╭─ SELECTED EXTRACT

# DIY stand



## roughneck (Jan 29, 2008)

My first DIY stand. I did a pretty good job considering this is the first time I've ever built anything out of wood.


----------



## CDMOK (Mar 28, 2008)

Very nice!


----------



## egglay (Jun 2, 2007)

Good job Roughneck


----------



## kerob1 (Aug 7, 2007)

Nice job! I like the way it is trimmed out.


----------



## fishwolfe (Mar 27, 2005)

the details make the difference,good job :thumb:


----------



## IrkedCitizen (Apr 26, 2007)

I am curious as to what the frame looks like. You are all saying "Very nice very nice" but if the frame isn't built right it could all come crashing down. But that tank doesn't look very big so it really shouldn't be an issue.

Is that a 29 gallon tank?


----------



## roughneck (Jan 29, 2008)

IrkedCitizen said:


> I am curious as to what the frame looks like. You are all saying "Very nice very nice" but if the frame isn't built right it could all come crashing down. But that tank doesn't look very big so it really shouldn't be an issue.
> 
> Is that a 29 gallon tank?

╰─

Extract the entire DIY stand thread above, word for word.

╭─ MATERIAL PROVIDED

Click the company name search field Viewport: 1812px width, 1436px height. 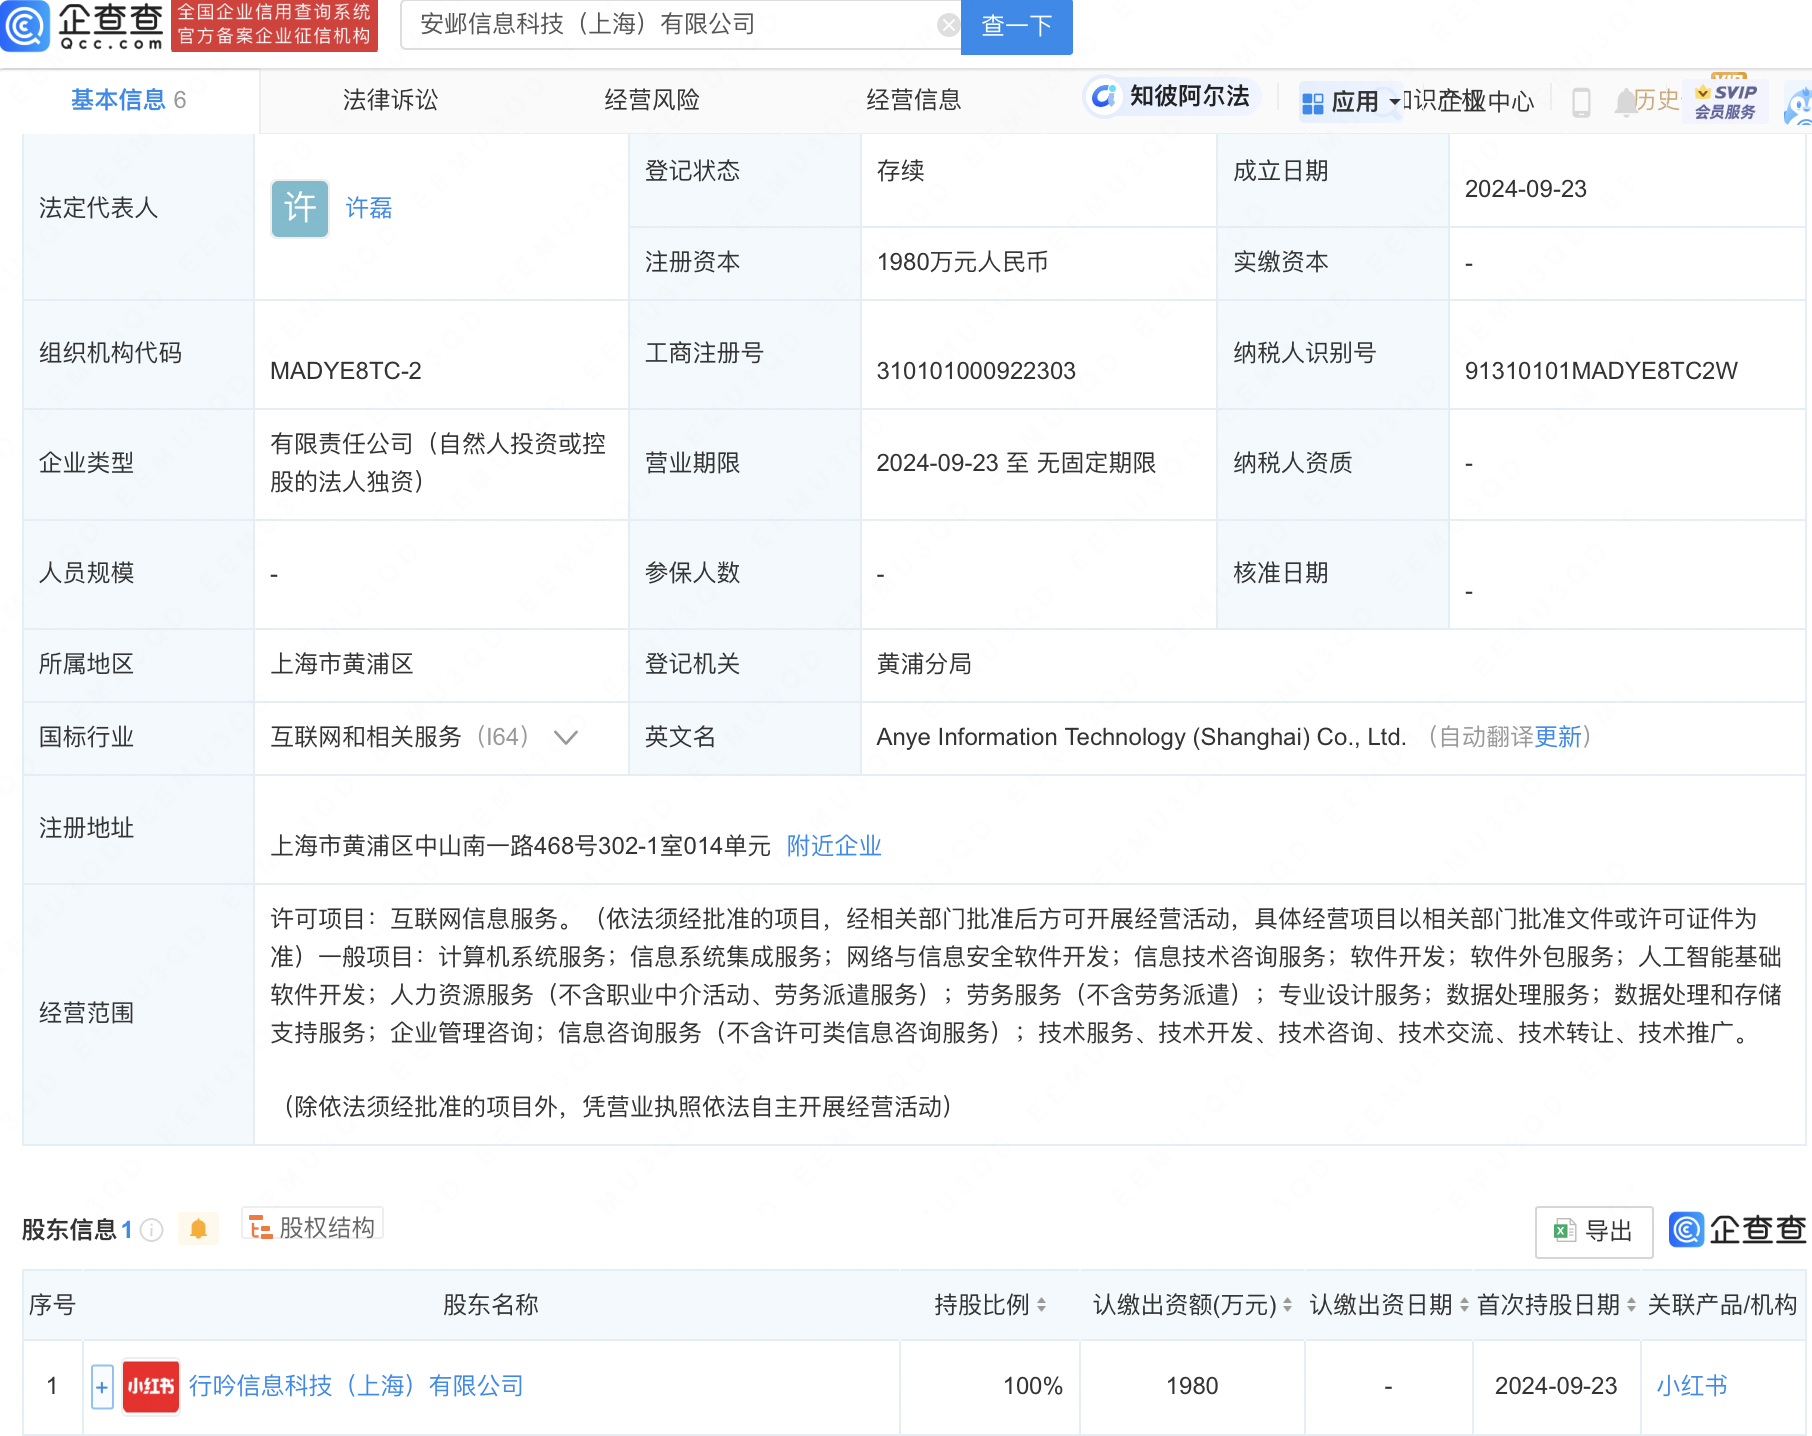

╰─

WRITTEN ANSWER –
# DIY stand



## roughneck (Jan 29, 2008)

My first DIY stand. I did a pretty good job considering this is the first time I've ever built anything out of wood.


----------



## CDMOK (Mar 28, 2008)

Very nice!


----------



## egglay (Jun 2, 2007)

Good job Roughneck


----------



## kerob1 (Aug 7, 2007)

Nice job! I like the way it is trimmed out.


----------



## fishwolfe (Mar 27, 2005)

the details make the difference,good job :thumb:


----------



## IrkedCitizen (Apr 26, 2007)

I am curious as to what the frame looks like. You are all saying "Very nice very nice" but if the frame isn't built right it could all come crashing down. But that tank doesn't look very big so it really shouldn't be an issue.

Is that a 29 gallon tank?


----------



## roughneck (Jan 29, 2008)

IrkedCitizen said:


> I am curious as to what the frame looks like. You are all saying "Very nice very nice" but if the frame isn't built right it could all come crashing down. But that tank doesn't look very big so it really shouldn't be an issue.
> 
> Is that a 29 gallon tank?